New technique hides malware in corrupted ZIP archives, evading 50/51 antivirus engines by faking headers while requiring custom loaders.

 

A recently revealed technique known as Zombie ZIP demonstrates how attackers can embed malware inside fragmented and corrupted archives that can’t be fully scanned by most security solutions. By exploiting the way ZIP headers are processed, it enables malicious payloads to evade antivirus and EDR solutions even if the file appears corrupted to end users.

Zombie ZIP works by manipulating the ZIP header so that the archive claims its contents are stored with the “Method 0” (STORED) mode, which means uncompressed data. In reality, the payload is still compressed with the standard Deflate algorithm, so scanners that trust the header see only high-entropy “noise” instead of recognizable malware signatures. Standard utilities like WinRAR, 7‑Zip, or unzip will usually throw errors or report corruption when users attempt to extract these malformed files. 

Security researcher Chris Aziz of Bombadil Systems tested this approach against VirusTotal and found that 50 out of 51 antivirus engines failed to detect the hidden payload when using Zombie ZIP archives. He also published proof-of-concept code and sample archives on GitHub, making it easier for security teams and, unfortunately, attackers to reproduce the method. A key trick is setting the CRC integrity value to match the uncompressed payload, which further confuses extraction and scanning tools. 

While common archivers fail, a custom loader can simply ignore the misleading header and decompress the data as Deflate, recovering the embedded malware without issues. This means an attacker only needs to get the loader executed once on a target system to start unpacking any number of Zombie ZIP containers. Once the loader runs, traditional defenses lose the benefit of pre-execution scanning at the file level. 

The CERT Coordination Center (CERT/CC) issued an advisory assigning CVE‑2026‑0866 to the issue and warning that malformed archives can undermine current detection models. CERT/CC notes that some tools do manage to decompress these archives correctly, but many popular solutions still fail, echoing an old flaw tracked as CVE‑2004‑0935 in early ESET antivirus versions. The agency urges vendors to validate compression method fields against actual data, detect structural inconsistencies, and enable more aggressive archive inspection. 

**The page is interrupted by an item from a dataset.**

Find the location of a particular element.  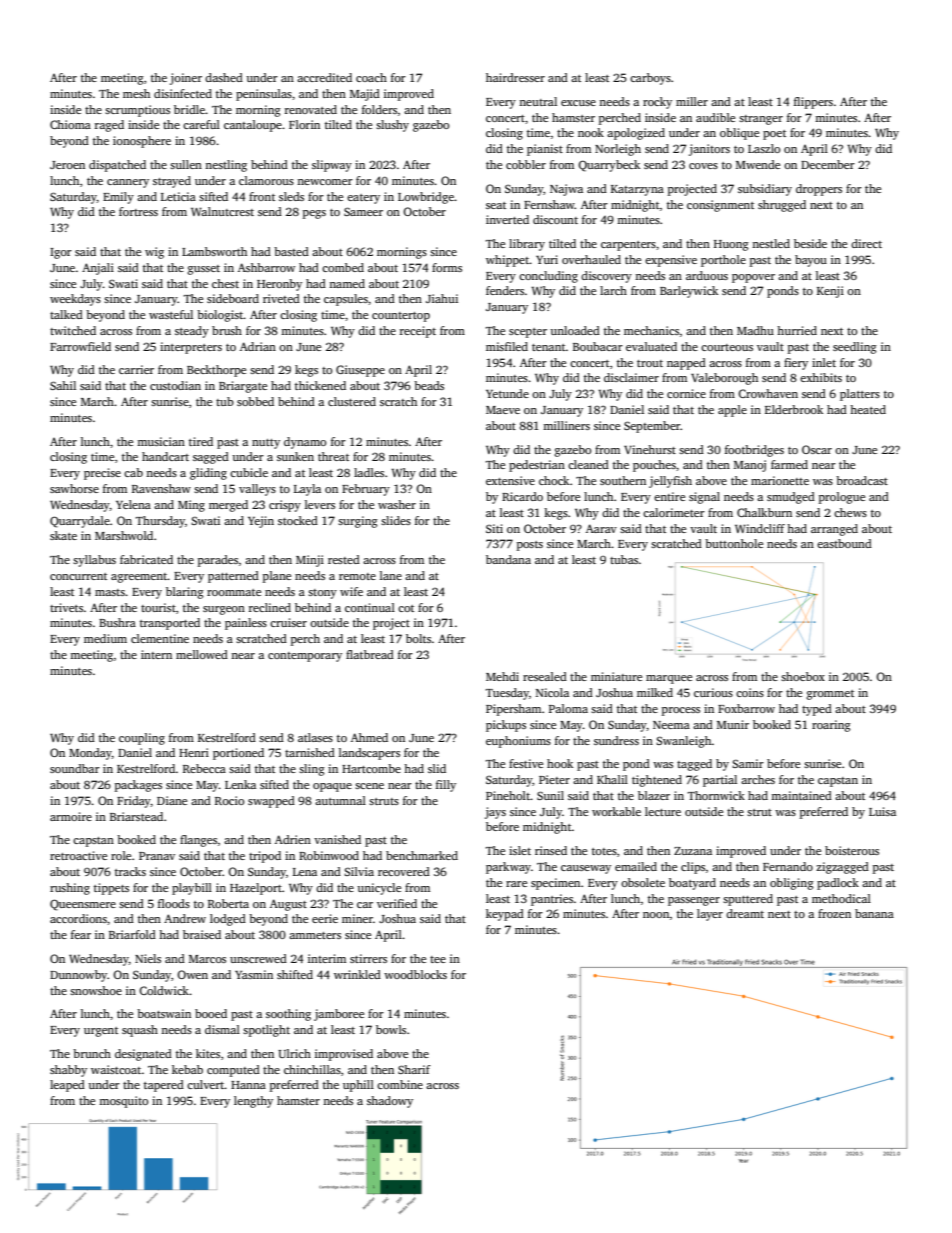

Not all experts agree that Zombie ZIP deserves a CVE, however, with several researchers arguing it is a clever evasion trick rather than a true vulnerability. They point out that these archives are not openable with standard tools and that using a custom loader already implies the system is compromised in some way. As one researcher put it, corrupting or encrypting any file and then requiring a special loader achieves a similar outcome without necessarily exposing a new flaw. 

For everyday users and organizations, the practical takeaway is to treat suspicious ZIP files with extra caution, especially from unknown senders. CERT/CC advises deleting archives that fail to extract and show “unsupported method” or similar errors, rather than repeatedly trying to open them. Meanwhile, defenders should pressure vendors to harden archive parsing and incorporate deeper content validation so that tricks like Zombie ZIP do not become a reliable blind spot in the malware detection chain.